= Joseph Wickham Roe =

American engineer

Joseph Wickham Roe (1871 - 1960) was an American engineer and Professor of Industrial Engineering at the New York University, known for his seminal work on machine tools and machine tool builders history.

== Biography ==
Roe was born in 1871 as youngest child of Alfred Cox, pastor of a Presbyterian church and educator, and Emma Wickham Roe. After attending the Burr and Burton Academy, he graduated in 1895 at the Yale's Sheffield Scientific School, and after years of practice received his Master of Engineering in 1907.

Roe began his career in industry, working for various manufacturing companies from 1895 to 1907. He then joined the faculty of the Sheffield Scientific School, where he taught mechanical engineering and machine design from 1907 to 1917. During the final year of World War I, he served as a major in the Aviation Section of the Signal Reserve Corps of the U.S. Army, after which he returned to industry for two additional years. In 1912, he was appointed Professor of Industrial Engineering at New York University and served as chair of the Department of Industrial Engineering until his retirement in 1937. He also served as President of the Society of Industrial Engineers during the 1920s. During World War II, Roe acted as a consultant to the U.S. Navy. Following the war, he retired and spent his remaining years in Southport, Connecticut.

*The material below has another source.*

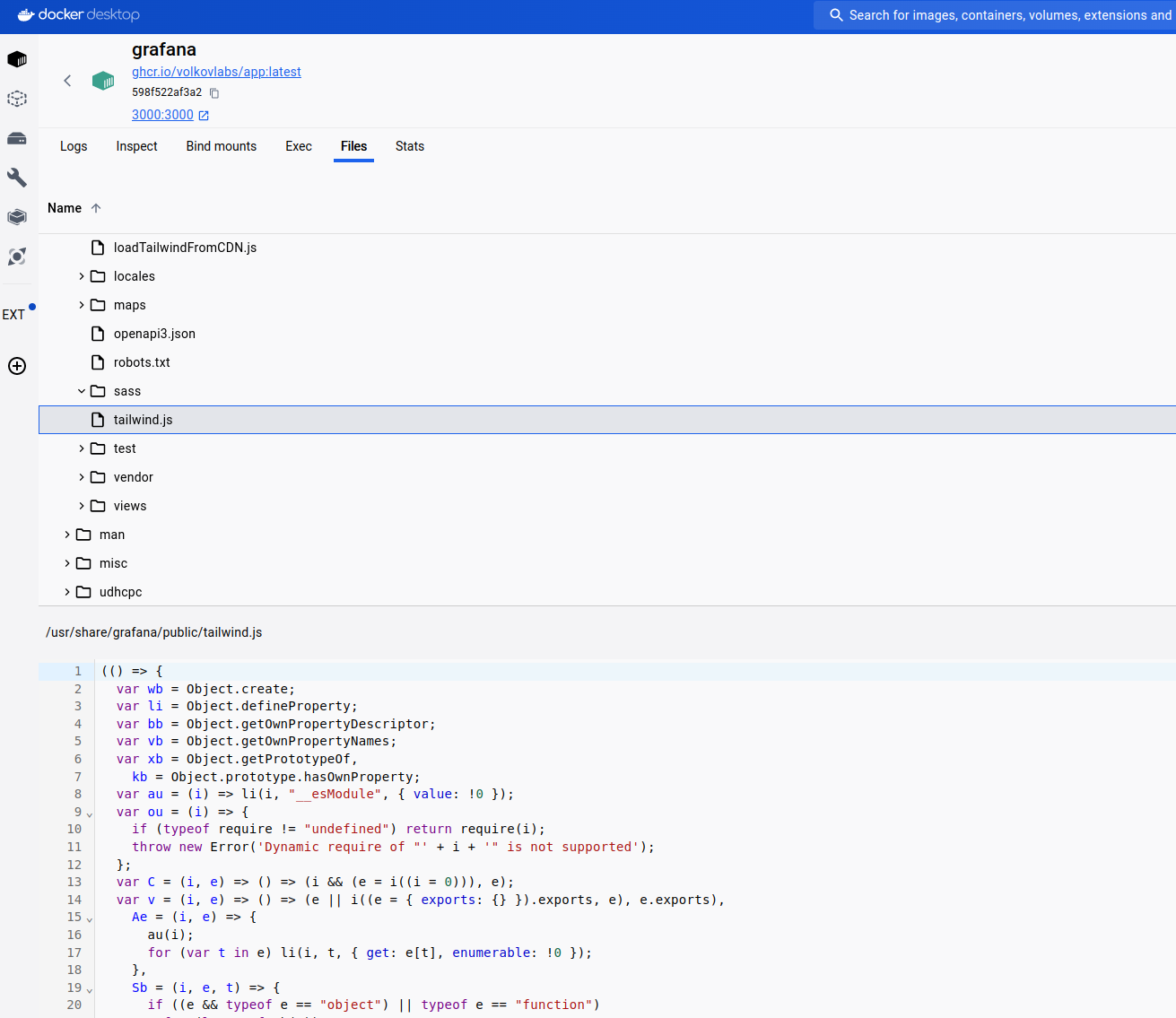Screen dimensions: 1176x1018
Task: Click the Add Extensions plus icon
Action: pyautogui.click(x=16, y=366)
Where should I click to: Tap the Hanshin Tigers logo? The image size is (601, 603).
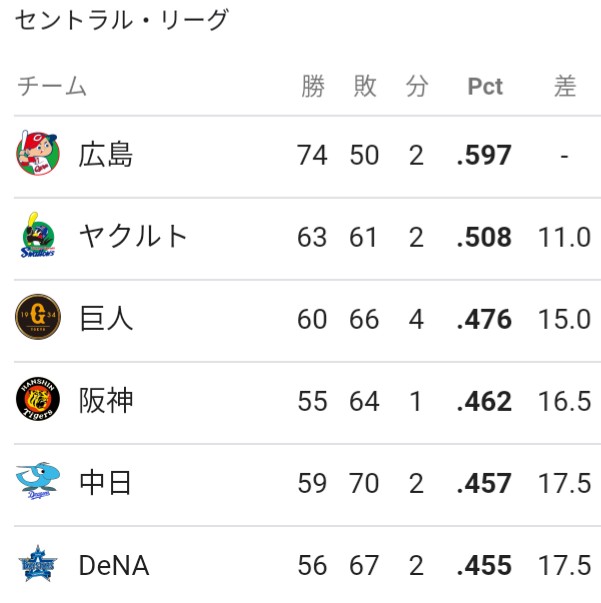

== Selected publications ==
- Joseph Wickham Roe. Steam turbines. 1911.
- Joseph Wickham Roe. English and American tool builders. 1916
- Joseph Wickham Roe. The Mechanical Equipment. 1918. Vol 3.
- Wallace Clark, Joseph W. Roe, Walter N. Polakov, Harry Tripper. (1921). Foremanship. Young Men's Christian Associations. United Y.M.C.A. schools.
- Joseph Wickham Roe. Connecticut inventors. p. 1934.
- Joseph Wickham Roe. Interchangeable manufacture in American industry. Newcomen regional meeting address, 1939.
- Joseph Wickham Roe. Ralph Edward Flanders. 1944.